Search code examples
springpostgresqlhibernatejpabatch-insert

Batch-Insert into Postgres DB using Hibernate/Spring Data: 60K Rows Takes 2 Minutes which is unacceptable


I need to insert 60K rows into a Postgres DB in my Java/Spring application, using Hibernate/Spring Data.

The INSERT data that goes in is (1) USERS_T, (2) the associated new Users must also be in STUDY_PARTICIPANTS_T. Both of these are for 60K records each.

The below is working, but the performance is poor: 60K takes 2 minutes.

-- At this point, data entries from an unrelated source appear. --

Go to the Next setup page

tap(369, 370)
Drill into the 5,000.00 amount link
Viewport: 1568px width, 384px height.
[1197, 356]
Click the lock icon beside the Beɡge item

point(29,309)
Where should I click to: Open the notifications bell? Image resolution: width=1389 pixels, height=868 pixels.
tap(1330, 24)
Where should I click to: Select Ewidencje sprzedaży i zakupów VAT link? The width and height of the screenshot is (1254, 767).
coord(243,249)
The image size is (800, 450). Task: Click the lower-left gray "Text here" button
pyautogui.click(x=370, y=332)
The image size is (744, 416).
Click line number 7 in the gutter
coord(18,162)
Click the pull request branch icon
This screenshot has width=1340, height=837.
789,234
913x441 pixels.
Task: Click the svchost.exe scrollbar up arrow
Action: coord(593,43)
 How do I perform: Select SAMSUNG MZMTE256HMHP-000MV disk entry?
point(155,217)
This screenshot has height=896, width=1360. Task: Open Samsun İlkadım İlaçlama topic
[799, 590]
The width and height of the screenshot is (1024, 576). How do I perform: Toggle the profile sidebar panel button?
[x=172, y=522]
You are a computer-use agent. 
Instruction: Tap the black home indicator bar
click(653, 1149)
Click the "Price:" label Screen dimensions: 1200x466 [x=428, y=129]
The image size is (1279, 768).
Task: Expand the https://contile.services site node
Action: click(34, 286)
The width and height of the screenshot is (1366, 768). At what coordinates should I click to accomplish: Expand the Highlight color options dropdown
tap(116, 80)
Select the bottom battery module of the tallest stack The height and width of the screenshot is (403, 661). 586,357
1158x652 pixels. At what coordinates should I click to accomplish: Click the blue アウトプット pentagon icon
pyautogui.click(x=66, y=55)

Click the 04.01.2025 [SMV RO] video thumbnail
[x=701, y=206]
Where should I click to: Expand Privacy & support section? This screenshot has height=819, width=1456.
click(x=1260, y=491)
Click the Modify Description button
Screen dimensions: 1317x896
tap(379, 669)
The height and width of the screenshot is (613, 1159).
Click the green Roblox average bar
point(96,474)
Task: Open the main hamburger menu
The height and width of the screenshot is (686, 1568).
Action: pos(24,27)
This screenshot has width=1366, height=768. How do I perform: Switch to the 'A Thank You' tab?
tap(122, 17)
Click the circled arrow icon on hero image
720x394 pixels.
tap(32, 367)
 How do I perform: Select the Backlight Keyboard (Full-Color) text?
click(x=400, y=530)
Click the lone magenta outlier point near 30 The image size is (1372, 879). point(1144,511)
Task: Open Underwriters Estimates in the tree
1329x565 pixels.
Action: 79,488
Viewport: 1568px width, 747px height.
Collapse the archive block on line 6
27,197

Note that I'm filling out the Hibernate entity and then doing saveAll based on lists of size 1000.

        UsersT user = new UsersT();
        user.setUsername(study.getAbbreviation().toUpperCase()+subjectId);
        user.setRoleTypeId(new LookupT(150));
        user.setCreatedDate(new Date());
        //...
        List<StudyParticipantsT> participants = new ArrayList<StudyParticipantsT>();
        StudyParticipantsT sp = new StudyParticipantsT();
        sp.setStudyT(study);
        sp.setUsersT(user);
        sp.setSubjectId(subjectId);
        sp.setLocked("N");
        participants.add(sp);
        user.setStudyParticipantsTs(participants);

        // Add to Batch-Insert List; if list size ready for batch-insert, or if at the end of all subjectIds, do Batch-Insert saveAll() and clear the list
        batchInsertUsers.add(user);
        if (batchInsertUsers.size() == 1000 || i == subjectIds.size() - 1) {
            // Log this Batch-Insert
            if(log.isDebugEnabled()){
                log.debug("createParticipantsAccounts() Batch-Insert: Saving " + batchInsertUsers.size() + " records");
            }
            userDAO.saveAll(batchInsertUsers);
            // Reset list
            batchInsertUsers.clear();
        }          

I found a thread where someone was having the same problem, and the only solution they found is to compose a custom Native-SQL INSERT (..), (..), (..) string for each chunk of 1000, and run that manually, cutting out the ORM/Hibernate layer entirely: Need to insert 100000 rows in mysql using hibernate in under 5 seconds

But my INSERTs involve some joined tables. I could take the time to rewrite all these entity statements into a custom SQL myself, but it wouldn't be straightforward.

Are there any other solutions? I'm using - Spring 5.0.2 - Hibernate5.2.12


Solution

  • We improved performance by using SpringJDBC's jdbcTemplate.batchUpdate (no Hibernate) and reserving a Sequence range in advance for any foreign keys.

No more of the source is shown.